If he had hired me at the point of the initial audit, I have little doubt that he would have done better. I would not have let him talk to the revenue agent except fairly late in the process. The agent would have as neat a package with as many possible numbers tied out as possible. Probably the agents proposal would have been more than Mr. Pace wanted to pay, but possibly not. The package going up to appellate would not, however, be something from an utterly exasperated agent who disallowed everything. Although I would never have deducted the charitable contributions on Schedule C had I prepared the return, I would have had a plausible reason if the agent brought that issue up. Since the package was so neat, they might not have brought it up. Depending on the exact mix of the issues, I would probably have totally unleashed Mr. Pace in dealing with appellate, although I probably would have tried to keep him off the medieval history. Bottom line, he probably still could have had a blast representing himself in Tax Court, but there would have been a much smaller deficiency at stake. (I probably would have told him to use a tax attorney).
The most interesting scenario is if he hired me after botching the initial audit. Appellate is the point where for the most part the accountants work is done if things have been done right from the start. Whether the case is handed off almost totally to attorneys at that point is a fairly complex question. But, of course, this case was probably handled wrong from the start resulting in an exasperated agent who disallowed everything.
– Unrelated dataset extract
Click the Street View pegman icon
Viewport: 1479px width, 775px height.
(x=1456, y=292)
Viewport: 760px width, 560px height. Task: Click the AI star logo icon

The first thing that I would do is make up the same package I would have made for the agent tying out as many numbers as possible. It is possible that the appellate conferee, who might be an attorney, would not examine the package like an accountant would. They might just accept it. Then appellate and Mr. Pace could negotiate. I would supplement Mr. Pace's persuasiveness with research on whatever technical issues there might be left.
I think I would have enjoyed working for Mr. Pace. Of course, he might have driven at least one of my firms staff members to distraction, so I'm not sorry that he didn't think to call me. Besides one of the most intellectually stimulating Tax Court decisions of all time would not have been written.